Italiens Außenminister sagt: Auf die spitzen Kommentare von US-Präsident Donald Trump reagieren wir ab jetzt nicht mehr.

Stell dir vor, jemand ärgert dich immer wieder in den sozialen Medien. Irgendwann entscheidest du dich, einfach nicht mehr zu antworten. Genau das hat jetzt Italien mit US-Präsident Donald Trump gemacht. Außenminister Antonio Tajani hat in der Zeitung La Stampa gesagt: Italien wird auf Provokationen von Trump nicht mehr reagieren, damit der Streit unter Verbündeten nicht noch größer wird.
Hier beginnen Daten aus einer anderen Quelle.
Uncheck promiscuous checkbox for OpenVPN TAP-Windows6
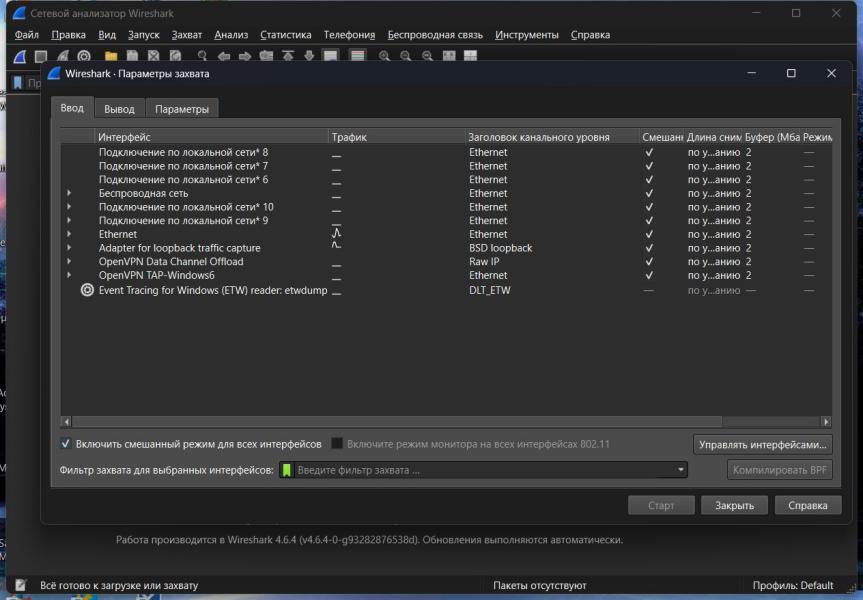Screen dimensions: 863x600 click(x=649, y=275)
Hintergrund ist wohl dieser: Trump hat sich zuletzt über Italiens Regierungschefin Giorgia Meloni in den sozialen Medien lustig gemacht. Meloni galt vorher als eine Art Trump-Versteherin in Europa. Trotzdem sagt Tajani: Italien bleibt Freund der USA – unter jedem Präsidenten. Wichtig sei, was man wirklich tue, nicht was man schreibe. Der Dialog mit dem amerikanischen Außenminister Marco Rubio laufe zum Beispiel ganz normal weiter.
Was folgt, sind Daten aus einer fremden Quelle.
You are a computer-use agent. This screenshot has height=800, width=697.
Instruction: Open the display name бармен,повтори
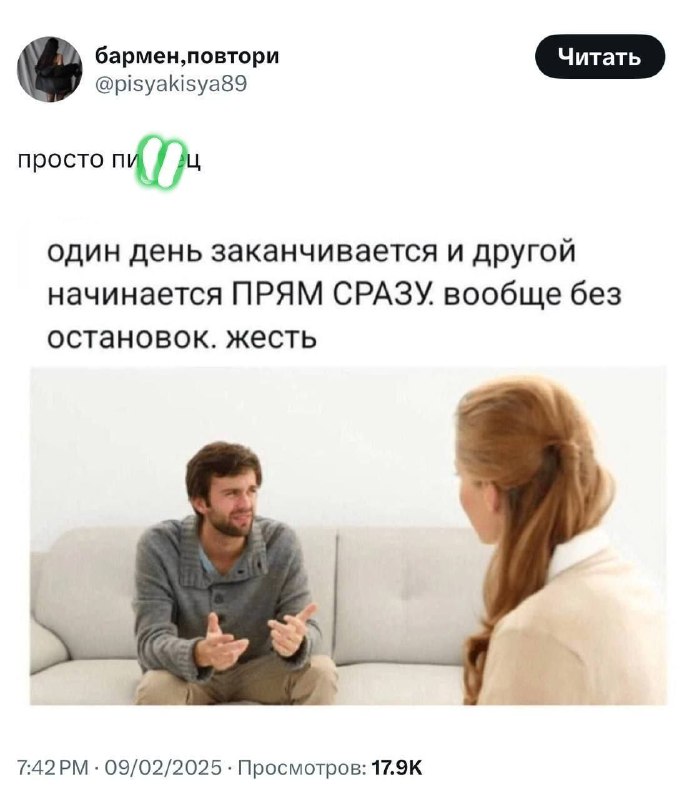pyautogui.click(x=187, y=56)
Italien liegt nach eigenen Angaben bei den Verteidigungsausgaben mit 2,8 Prozent des Bruttoinlandsprodukts sogar vor dem Zeitplan. Tajani sagt: Die NATO ist nicht nur ein Militärbündnis, sondern auch eine Verbindung zwischen Völkern. Und dass Europa eine eigene Verteidigungsfähigkeit braucht, werde immer dringender. Das Interview erschien am Dienstag in La Stampa.